The Maven: Making the Most of Bad News

So much bad news, so little time.

We are ending a week that included bombs over Israel, even Japan raising rates and a parade of questionable earnings reports in the U.S., where a pastor speaking at Ken Lay's funeral likened the Enron scoundrel to lynching victim James Byrd Jr. If I left anything out, just write it off to exhaustion.

But with the world apparently coming unhinged, let's pay special attention in coming days to buying opportunities.

One doesn't need a weather vane to see which way the wind is blowing in the Israeli stock market. Israeli investors are close to panic mode, with the market dropping more than 8% in the past two days. Teva Pharmacutical ( TEVA) and Perrigo ( PRGO) fell about half that (so far) in American markets, but our own TheStreet.com correspondent in Tel Aviv, Elinor Arbel, picks the right time to sift for buying opportunities.

Arbel quotes an HSBC report that suggests (rightly) that sizable Israeli exporters might be relatively unaffected by the recent escalation in fighting in the northern portion of their country. NICE Systems ( NICE), Saifun Semiconductors ( SFUN) and Orbotech ( ORBK), which are all down, might fit into this category. Moreover, the Israeli economy has been resilient in the past (it does have some experience with this sort of thing). And with inflation in check and earnings strong, why should this time be different?

Over at The Jerusalem Post, there's some dissent, with obvious headlines like " Northern Flareup Could Slow Growth" and " Violence Brings End to Tourist Flow Up North." The first is a story on economists' concern that the country's budget might have to be reworked to allow for war funding. (Editor's note: To access some of these stories, registration or a subscription may be required. Please check the individual links for the site's policy.)

But to steel yourself for a buy-on-the-bombs investment, let us look elsewhere in The Jerusalem Post for signs of long-term opportunity. On this note, there is a warm editorial from Chen Yanglong, China's ambassador to Israel. A strong case can be made that small, technological savvy countries like Israel and Ireland may stand to benefit the most from China's development in the coming years. Yanglong touches upon the remarkable growth in trade between the two countries and gets florid in his confidence for future partnerships, even going into metaphor overload mode.

Gushes Yanglong:
"I therefore firmly believe that for Israelis the Chinese market is just like the wide sea for fish to leap or that vast sky for birds to fly."

From war abroad, let's turn to natural disasters at home, like Allstate ( ALL). There is a good Inside Wall Street capsule in the BusinessWeek hitting the stands this morning on what a good buy the company might be. Its P/E trails other insurers badly, but a cut in risky exposure and price increases puts it in good standing.
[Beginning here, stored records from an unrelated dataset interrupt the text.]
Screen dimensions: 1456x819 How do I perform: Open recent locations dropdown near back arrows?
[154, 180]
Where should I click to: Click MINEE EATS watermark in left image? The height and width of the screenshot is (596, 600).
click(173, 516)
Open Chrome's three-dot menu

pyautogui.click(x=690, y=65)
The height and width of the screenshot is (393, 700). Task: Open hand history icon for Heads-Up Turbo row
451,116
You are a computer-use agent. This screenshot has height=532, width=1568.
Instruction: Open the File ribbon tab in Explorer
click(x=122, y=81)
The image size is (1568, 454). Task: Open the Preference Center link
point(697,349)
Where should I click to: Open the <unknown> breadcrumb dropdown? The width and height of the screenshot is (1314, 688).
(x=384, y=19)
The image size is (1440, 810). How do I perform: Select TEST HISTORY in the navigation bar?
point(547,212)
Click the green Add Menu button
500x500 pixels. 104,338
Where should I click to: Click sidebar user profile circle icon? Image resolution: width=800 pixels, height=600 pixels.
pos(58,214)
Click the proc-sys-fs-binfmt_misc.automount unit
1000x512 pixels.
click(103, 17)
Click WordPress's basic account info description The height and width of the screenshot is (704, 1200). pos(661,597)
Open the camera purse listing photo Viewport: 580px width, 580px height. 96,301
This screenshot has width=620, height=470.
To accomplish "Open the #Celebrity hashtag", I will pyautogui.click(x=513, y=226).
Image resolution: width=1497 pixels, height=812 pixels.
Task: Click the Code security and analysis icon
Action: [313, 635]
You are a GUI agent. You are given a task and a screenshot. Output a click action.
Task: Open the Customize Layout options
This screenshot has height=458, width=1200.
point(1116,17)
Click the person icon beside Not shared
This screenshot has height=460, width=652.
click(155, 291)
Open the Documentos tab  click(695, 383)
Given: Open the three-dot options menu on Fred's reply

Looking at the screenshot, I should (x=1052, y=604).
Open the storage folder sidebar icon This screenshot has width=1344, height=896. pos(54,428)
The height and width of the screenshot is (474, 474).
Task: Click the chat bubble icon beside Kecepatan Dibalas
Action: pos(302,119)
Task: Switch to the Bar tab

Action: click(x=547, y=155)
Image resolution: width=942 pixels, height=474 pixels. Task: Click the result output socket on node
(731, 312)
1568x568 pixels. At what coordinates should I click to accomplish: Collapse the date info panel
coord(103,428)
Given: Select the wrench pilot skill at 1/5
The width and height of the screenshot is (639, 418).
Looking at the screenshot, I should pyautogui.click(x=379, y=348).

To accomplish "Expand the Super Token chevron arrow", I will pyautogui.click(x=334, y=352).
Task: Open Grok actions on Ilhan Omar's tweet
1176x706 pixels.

Also in the latest BusinessWeek is a good note of caution, specifically on tobacco. The Florida State Supreme Court's dismissal of the Engle suit earlier this month and the decrease in other claims in recent years has been received as good news for the tobacco companies. But the overall level of litigation is still high and some of it might be successful, according to BusinessWeek, which offers a good primer on the litigation out there.

And wouldn't it be nice if we could litigate inflation away? We can't, but The Economist points out what is emerging as the obvious: For the first time in years, interest rates in the U.S., Europe and Japan are cycling in the same direction. Hopefully more to follow on how this will help and challenge investors.

And an unlikely bit of good news at Pepsi ( PEP), where the flagship brand fell worse than flat (Pepsi volume slipped 1%) but the company at large outperformed due to an increasingly successful noncarbonated business. It's adding to its noncarbonated businesses and wrote off soft drink weakness to price and obesity concerns.

The company also did an "at least" numbers guidance, my favorite. They said full-year earnings would be "at least" $2.95 a share, up from $2.93.

A key factor going forward was left unsaid. Pepsi executives are quoted all over creation (including in The Wall Street Journal) as saying that carbonated beverages should improve. But there seems to be little in the way of explanation (even in the Journal) as to why. The mystery answer is important. If it can get that carbonated business going again, look out above.

Also in The Wall Street Journal, an interview with Carlos Ghosn, who is said to have the powers to save General Motors ( GM). We'll see about that. Ghosn got busy in the interview lowering expectations and telling the cornered General Motors CEO Rick Wagoner that he had nothing in the world to worry about. Would I like to be a fly on the wall at today's meeting.

And while we are on the subject of marriages, let's end the week with an annulment. In what Variety called a "stinging blow" to the music industry, a European court nixed the Sony- Bertelsmann merger. The 100-page judgment was "caustic," Variety noted, never a tone you like coming at you from the bench.